== Your goal ==
Retype the data that follows, keeping every character the same.

━━━━━━━━━━━━━━━━━━━━

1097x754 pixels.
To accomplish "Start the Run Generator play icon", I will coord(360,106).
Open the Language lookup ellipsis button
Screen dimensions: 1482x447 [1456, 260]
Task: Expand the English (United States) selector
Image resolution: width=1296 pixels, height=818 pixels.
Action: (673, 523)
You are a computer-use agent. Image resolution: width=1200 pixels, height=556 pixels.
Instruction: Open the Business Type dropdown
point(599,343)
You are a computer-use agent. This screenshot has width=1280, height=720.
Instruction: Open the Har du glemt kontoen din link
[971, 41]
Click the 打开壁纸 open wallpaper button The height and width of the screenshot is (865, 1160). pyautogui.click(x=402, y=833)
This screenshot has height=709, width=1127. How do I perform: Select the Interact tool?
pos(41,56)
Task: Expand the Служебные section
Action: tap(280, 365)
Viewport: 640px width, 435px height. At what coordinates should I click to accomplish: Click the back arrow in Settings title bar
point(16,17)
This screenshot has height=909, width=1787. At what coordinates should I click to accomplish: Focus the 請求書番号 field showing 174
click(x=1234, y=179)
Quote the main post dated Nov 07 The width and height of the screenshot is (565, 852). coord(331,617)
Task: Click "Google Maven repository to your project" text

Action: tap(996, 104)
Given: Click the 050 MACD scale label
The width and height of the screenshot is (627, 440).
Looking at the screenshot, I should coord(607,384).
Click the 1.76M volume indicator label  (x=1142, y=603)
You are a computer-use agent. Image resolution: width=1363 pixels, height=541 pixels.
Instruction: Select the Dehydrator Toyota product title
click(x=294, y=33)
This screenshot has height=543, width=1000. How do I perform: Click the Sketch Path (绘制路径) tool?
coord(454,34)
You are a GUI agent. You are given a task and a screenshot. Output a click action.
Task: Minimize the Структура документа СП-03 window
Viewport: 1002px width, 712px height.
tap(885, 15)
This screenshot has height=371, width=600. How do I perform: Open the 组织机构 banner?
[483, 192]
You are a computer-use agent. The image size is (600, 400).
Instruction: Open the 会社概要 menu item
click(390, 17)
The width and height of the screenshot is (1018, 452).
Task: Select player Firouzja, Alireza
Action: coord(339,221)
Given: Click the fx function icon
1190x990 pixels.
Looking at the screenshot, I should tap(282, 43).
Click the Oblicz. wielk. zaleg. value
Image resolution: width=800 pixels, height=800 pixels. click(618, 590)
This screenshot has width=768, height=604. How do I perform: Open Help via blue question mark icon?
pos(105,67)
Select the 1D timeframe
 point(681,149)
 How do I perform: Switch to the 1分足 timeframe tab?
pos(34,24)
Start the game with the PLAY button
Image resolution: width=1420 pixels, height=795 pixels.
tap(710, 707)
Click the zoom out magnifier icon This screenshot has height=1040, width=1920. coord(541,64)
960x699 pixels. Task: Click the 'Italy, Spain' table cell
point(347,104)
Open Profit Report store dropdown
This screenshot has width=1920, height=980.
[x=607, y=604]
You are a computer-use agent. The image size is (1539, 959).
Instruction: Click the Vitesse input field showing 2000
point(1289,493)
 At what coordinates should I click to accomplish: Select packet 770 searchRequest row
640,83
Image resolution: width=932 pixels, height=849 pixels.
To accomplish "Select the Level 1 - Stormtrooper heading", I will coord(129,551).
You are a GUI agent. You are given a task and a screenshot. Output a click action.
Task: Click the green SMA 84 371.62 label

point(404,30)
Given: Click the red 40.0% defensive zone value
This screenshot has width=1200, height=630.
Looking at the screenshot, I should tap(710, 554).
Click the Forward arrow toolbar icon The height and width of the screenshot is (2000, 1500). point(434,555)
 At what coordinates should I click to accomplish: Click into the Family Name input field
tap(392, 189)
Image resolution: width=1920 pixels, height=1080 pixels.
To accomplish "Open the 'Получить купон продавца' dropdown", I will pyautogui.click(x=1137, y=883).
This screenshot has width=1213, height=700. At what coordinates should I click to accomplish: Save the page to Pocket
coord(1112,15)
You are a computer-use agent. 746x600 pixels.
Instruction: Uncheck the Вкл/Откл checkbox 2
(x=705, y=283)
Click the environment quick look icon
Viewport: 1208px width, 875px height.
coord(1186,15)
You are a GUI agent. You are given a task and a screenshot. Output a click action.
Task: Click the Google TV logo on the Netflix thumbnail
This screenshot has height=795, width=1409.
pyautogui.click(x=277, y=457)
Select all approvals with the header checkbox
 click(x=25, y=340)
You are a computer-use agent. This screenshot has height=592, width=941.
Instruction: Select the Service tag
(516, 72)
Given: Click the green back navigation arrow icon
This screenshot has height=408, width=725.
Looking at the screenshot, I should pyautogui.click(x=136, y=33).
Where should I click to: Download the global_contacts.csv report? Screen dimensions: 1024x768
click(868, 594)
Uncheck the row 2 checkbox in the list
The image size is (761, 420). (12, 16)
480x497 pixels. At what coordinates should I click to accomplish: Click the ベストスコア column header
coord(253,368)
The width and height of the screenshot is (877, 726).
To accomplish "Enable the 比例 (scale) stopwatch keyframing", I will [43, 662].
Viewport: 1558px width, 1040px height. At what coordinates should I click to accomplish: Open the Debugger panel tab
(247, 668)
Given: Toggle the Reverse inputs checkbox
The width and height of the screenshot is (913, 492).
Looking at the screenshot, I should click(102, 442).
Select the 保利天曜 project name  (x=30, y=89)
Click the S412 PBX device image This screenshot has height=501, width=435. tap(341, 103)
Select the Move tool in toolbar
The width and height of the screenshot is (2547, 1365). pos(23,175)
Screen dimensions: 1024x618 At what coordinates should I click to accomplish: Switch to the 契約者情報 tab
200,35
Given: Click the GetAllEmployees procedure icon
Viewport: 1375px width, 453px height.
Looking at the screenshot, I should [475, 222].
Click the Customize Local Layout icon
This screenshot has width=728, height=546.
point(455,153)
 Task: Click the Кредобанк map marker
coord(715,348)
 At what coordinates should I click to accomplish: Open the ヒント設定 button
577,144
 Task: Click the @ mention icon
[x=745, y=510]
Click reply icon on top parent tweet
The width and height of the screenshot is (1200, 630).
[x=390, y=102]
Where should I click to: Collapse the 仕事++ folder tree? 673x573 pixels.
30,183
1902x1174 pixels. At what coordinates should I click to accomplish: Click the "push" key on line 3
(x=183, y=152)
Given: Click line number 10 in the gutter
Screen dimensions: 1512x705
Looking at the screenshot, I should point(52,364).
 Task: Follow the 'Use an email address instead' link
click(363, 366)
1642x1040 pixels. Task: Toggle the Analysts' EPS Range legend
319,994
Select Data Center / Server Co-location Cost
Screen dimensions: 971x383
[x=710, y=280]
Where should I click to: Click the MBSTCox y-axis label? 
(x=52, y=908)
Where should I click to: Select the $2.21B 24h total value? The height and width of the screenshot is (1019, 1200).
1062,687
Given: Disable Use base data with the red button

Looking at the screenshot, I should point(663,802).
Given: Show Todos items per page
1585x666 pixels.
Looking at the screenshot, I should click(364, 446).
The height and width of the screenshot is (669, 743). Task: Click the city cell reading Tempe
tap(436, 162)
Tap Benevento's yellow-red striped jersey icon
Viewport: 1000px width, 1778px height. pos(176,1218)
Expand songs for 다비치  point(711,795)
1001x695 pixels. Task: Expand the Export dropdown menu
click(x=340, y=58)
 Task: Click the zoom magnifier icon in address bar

━━━━━━━━━━━━━━━━━━━━

== Answer space ==
1097x754 pixels.
To accomplish "Start the Run Generator play icon", I will coord(360,106).
Open the Language lookup ellipsis button
Screen dimensions: 1482x447 [1456, 260]
Task: Expand the English (United States) selector
Image resolution: width=1296 pixels, height=818 pixels.
Action: (673, 523)
You are a computer-use agent. Image resolution: width=1200 pixels, height=556 pixels.
Instruction: Open the Business Type dropdown
point(599,343)
You are a computer-use agent. This screenshot has width=1280, height=720.
Instruction: Open the Har du glemt kontoen din link
[971, 41]
Click the 打开壁纸 open wallpaper button The height and width of the screenshot is (865, 1160). pyautogui.click(x=402, y=833)
This screenshot has height=709, width=1127. How do I perform: Select the Interact tool?
pos(41,56)
Task: Expand the Служебные section
Action: tap(280, 365)
Viewport: 640px width, 435px height. At what coordinates should I click to accomplish: Click the back arrow in Settings title bar
point(16,17)
This screenshot has height=909, width=1787. At what coordinates should I click to accomplish: Focus the 請求書番号 field showing 174
click(x=1234, y=179)
Quote the main post dated Nov 07 The width and height of the screenshot is (565, 852). coord(331,617)
Task: Click "Google Maven repository to your project" text

Action: tap(996, 104)
Given: Click the 050 MACD scale label
The width and height of the screenshot is (627, 440).
Looking at the screenshot, I should coord(607,384).
Click the 1.76M volume indicator label  (x=1142, y=603)
You are a computer-use agent. Image resolution: width=1363 pixels, height=541 pixels.
Instruction: Select the Dehydrator Toyota product title
click(x=294, y=33)
This screenshot has height=543, width=1000. How do I perform: Click the Sketch Path (绘制路径) tool?
coord(454,34)
You are a GUI agent. You are given a task and a screenshot. Output a click action.
Task: Minimize the Структура документа СП-03 window
Viewport: 1002px width, 712px height.
tap(885, 15)
This screenshot has height=371, width=600. How do I perform: Open the 组织机构 banner?
[483, 192]
You are a computer-use agent. The image size is (600, 400).
Instruction: Open the 会社概要 menu item
click(390, 17)
The width and height of the screenshot is (1018, 452).
Task: Select player Firouzja, Alireza
Action: coord(339,221)
Given: Click the fx function icon
1190x990 pixels.
Looking at the screenshot, I should tap(282, 43).
Click the Oblicz. wielk. zaleg. value
Image resolution: width=800 pixels, height=800 pixels. click(618, 590)
This screenshot has width=768, height=604. How do I perform: Open Help via blue question mark icon?
pos(105,67)
Select the 1D timeframe
 point(681,149)
 How do I perform: Switch to the 1分足 timeframe tab?
pos(34,24)
Start the game with the PLAY button
Image resolution: width=1420 pixels, height=795 pixels.
tap(710, 707)
Click the zoom out magnifier icon This screenshot has height=1040, width=1920. coord(541,64)
960x699 pixels. Task: Click the 'Italy, Spain' table cell
point(347,104)
Open Profit Report store dropdown
This screenshot has width=1920, height=980.
[x=607, y=604]
You are a computer-use agent. The image size is (1539, 959).
Instruction: Click the Vitesse input field showing 2000
point(1289,493)
 At what coordinates should I click to accomplish: Select packet 770 searchRequest row
640,83
Image resolution: width=932 pixels, height=849 pixels.
To accomplish "Select the Level 1 - Stormtrooper heading", I will coord(129,551).
You are a GUI agent. You are given a task and a screenshot. Output a click action.
Task: Click the green SMA 84 371.62 label

point(404,30)
Given: Click the red 40.0% defensive zone value
This screenshot has width=1200, height=630.
Looking at the screenshot, I should tap(710, 554).
Click the Forward arrow toolbar icon The height and width of the screenshot is (2000, 1500). point(434,555)
 At what coordinates should I click to accomplish: Click into the Family Name input field
tap(392, 189)
Image resolution: width=1920 pixels, height=1080 pixels.
To accomplish "Open the 'Получить купон продавца' dropdown", I will pyautogui.click(x=1137, y=883).
This screenshot has width=1213, height=700. At what coordinates should I click to accomplish: Save the page to Pocket
coord(1112,15)
You are a computer-use agent. 746x600 pixels.
Instruction: Uncheck the Вкл/Откл checkbox 2
(x=705, y=283)
Click the environment quick look icon
Viewport: 1208px width, 875px height.
coord(1186,15)
You are a GUI agent. You are given a task and a screenshot. Output a click action.
Task: Click the Google TV logo on the Netflix thumbnail
This screenshot has height=795, width=1409.
pyautogui.click(x=277, y=457)
Select all approvals with the header checkbox
 click(x=25, y=340)
You are a computer-use agent. This screenshot has height=592, width=941.
Instruction: Select the Service tag
(516, 72)
Given: Click the green back navigation arrow icon
This screenshot has height=408, width=725.
Looking at the screenshot, I should pyautogui.click(x=136, y=33).
Where should I click to: Download the global_contacts.csv report? Screen dimensions: 1024x768
click(868, 594)
Uncheck the row 2 checkbox in the list
The image size is (761, 420). (12, 16)
480x497 pixels. At what coordinates should I click to accomplish: Click the ベストスコア column header
coord(253,368)
The width and height of the screenshot is (877, 726).
To accomplish "Enable the 比例 (scale) stopwatch keyframing", I will [43, 662].
Viewport: 1558px width, 1040px height. At what coordinates should I click to accomplish: Open the Debugger panel tab
(247, 668)
Given: Toggle the Reverse inputs checkbox
The width and height of the screenshot is (913, 492).
Looking at the screenshot, I should click(102, 442).
Select the 保利天曜 project name  (x=30, y=89)
Click the S412 PBX device image This screenshot has height=501, width=435. tap(341, 103)
Select the Move tool in toolbar
The width and height of the screenshot is (2547, 1365). pos(23,175)
Screen dimensions: 1024x618 At what coordinates should I click to accomplish: Switch to the 契約者情報 tab
200,35
Given: Click the GetAllEmployees procedure icon
Viewport: 1375px width, 453px height.
Looking at the screenshot, I should [475, 222].
Click the Customize Local Layout icon
This screenshot has width=728, height=546.
point(455,153)
 Task: Click the Кредобанк map marker
coord(715,348)
 At what coordinates should I click to accomplish: Open the ヒント設定 button
577,144
 Task: Click the @ mention icon
[x=745, y=510]
Click reply icon on top parent tweet
The width and height of the screenshot is (1200, 630).
[x=390, y=102]
Where should I click to: Collapse the 仕事++ folder tree? 673x573 pixels.
30,183
1902x1174 pixels. At what coordinates should I click to accomplish: Click the "push" key on line 3
(x=183, y=152)
Given: Click line number 10 in the gutter
Screen dimensions: 1512x705
Looking at the screenshot, I should point(52,364).
 Task: Follow the 'Use an email address instead' link
click(363, 366)
1642x1040 pixels. Task: Toggle the Analysts' EPS Range legend
319,994
Select Data Center / Server Co-location Cost
Screen dimensions: 971x383
[x=710, y=280]
Where should I click to: Click the MBSTCox y-axis label? 
(x=52, y=908)
Where should I click to: Select the $2.21B 24h total value? The height and width of the screenshot is (1019, 1200).
1062,687
Given: Disable Use base data with the red button

Looking at the screenshot, I should point(663,802).
Given: Show Todos items per page
1585x666 pixels.
Looking at the screenshot, I should click(364, 446).
The height and width of the screenshot is (669, 743). Task: Click the city cell reading Tempe
tap(436, 162)
Tap Benevento's yellow-red striped jersey icon
Viewport: 1000px width, 1778px height. pos(176,1218)
Expand songs for 다비치  point(711,795)
1001x695 pixels. Task: Expand the Export dropdown menu
click(x=340, y=58)
 Task: Click the zoom magnifier icon in address bar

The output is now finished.